February 5th, 2008
Opportunity computing?
Do you believe in opportunity computing?
Etelos is offering this as a new buzzword.
It basically describes a collection of hardware and software resources which can be quickly deployed out to users, as opportunity arises.
This is contrasted with utility computing, a metered on-demand system.
According to Etelos CEO Danny Kolke, opportunity computing is all about time-to-market. It includes databases, APIs, and commerce features. “Opportunity computing is really a superset of utility computing,” he writes.
It’s when you look at the tools Kolke is talking about that you begin to get the picture.
He’s combining advertising, applications, the cash register, and all the relationships which go into those elements in his model.
The question is, how far should IT people get into the realms of marketing and advertising?
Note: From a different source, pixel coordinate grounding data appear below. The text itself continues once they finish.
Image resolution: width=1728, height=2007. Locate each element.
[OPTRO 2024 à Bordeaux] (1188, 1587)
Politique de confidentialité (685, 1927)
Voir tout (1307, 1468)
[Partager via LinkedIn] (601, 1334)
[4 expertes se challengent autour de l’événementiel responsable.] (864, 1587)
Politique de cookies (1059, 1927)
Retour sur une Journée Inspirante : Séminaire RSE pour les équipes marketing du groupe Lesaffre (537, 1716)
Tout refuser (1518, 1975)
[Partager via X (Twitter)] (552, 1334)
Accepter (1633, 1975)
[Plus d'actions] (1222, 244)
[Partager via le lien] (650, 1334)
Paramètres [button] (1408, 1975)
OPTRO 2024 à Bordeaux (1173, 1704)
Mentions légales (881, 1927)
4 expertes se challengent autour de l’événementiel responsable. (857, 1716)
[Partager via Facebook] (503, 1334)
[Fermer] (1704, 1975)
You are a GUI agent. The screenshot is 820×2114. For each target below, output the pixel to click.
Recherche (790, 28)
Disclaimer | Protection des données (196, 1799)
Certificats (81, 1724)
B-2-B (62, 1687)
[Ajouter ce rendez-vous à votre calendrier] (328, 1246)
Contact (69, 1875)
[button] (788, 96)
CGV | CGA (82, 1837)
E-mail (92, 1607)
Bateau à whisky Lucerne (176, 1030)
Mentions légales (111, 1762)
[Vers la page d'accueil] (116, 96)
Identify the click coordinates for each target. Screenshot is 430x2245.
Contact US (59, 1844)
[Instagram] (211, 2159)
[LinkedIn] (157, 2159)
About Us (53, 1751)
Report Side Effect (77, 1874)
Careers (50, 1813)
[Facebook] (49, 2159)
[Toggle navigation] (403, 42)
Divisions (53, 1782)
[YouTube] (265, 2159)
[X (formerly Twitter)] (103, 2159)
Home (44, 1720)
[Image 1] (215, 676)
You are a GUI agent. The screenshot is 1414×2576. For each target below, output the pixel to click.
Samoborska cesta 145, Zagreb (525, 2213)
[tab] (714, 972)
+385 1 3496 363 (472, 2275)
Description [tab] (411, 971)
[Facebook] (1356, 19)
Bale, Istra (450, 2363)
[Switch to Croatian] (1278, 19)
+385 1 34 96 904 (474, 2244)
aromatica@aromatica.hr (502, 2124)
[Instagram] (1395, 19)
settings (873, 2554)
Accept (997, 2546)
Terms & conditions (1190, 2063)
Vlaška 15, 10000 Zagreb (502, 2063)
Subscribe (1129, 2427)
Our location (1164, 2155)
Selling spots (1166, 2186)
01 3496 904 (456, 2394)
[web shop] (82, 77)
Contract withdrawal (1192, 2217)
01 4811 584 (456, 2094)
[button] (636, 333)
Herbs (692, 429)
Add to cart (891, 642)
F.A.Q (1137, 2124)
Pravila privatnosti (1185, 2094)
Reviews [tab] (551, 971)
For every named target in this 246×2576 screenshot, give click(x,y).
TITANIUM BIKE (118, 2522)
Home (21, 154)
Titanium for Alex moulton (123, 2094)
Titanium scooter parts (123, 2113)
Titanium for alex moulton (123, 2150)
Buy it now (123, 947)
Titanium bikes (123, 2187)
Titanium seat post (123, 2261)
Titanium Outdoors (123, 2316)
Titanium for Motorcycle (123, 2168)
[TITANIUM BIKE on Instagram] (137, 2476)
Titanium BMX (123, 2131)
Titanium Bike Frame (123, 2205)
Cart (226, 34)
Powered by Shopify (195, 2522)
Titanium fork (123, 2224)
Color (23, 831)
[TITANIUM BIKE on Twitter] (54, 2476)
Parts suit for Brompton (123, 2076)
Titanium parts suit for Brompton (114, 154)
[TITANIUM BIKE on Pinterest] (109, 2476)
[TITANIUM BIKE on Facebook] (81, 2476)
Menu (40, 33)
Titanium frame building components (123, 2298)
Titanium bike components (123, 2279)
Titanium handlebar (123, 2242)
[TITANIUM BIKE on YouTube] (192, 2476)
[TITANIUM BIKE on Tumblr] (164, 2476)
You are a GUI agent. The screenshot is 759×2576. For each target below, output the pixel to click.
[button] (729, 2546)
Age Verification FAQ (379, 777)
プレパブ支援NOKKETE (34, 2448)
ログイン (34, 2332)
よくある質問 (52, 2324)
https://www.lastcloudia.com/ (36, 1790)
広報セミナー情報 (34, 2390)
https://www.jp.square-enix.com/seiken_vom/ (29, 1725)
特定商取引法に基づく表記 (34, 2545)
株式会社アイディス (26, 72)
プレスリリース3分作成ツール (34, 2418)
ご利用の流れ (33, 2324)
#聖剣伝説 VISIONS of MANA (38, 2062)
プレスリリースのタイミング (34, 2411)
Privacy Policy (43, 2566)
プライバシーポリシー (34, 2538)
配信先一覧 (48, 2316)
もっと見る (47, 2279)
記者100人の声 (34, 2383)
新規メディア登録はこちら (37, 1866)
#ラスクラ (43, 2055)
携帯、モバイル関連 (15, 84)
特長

Can they be held accountable? Are we now going to sort marketing companies based on their computing platforms?
More to the point, how does this apply to standards and open source? If some standards, like SharePoint and OpenXML, are proprietary, how can you work in opportunity computing and not respond to that?
If we’re to have opportunity computing, in other words, the opportunity needs to be open to everyone. We can’t split marketing and fulfillment into separate proprietary and open source worlds. Can we?
Maybe it’s unfair, but this is the real world. Your time-to-market depends a lot on your ability to integrate whatever you have with others’ billing, shipping, and marketing systems. You have systems, they have systems, maybe it’s just one big system.
I think a lot of people on the C-level — CEOs, COOs, CFOs, even Chief Marketing Offices (CMOs) — will grasp this as a truth immediately.
Whether the Chief Information Officer (CIO) should look at them askance is what I’m asking you today.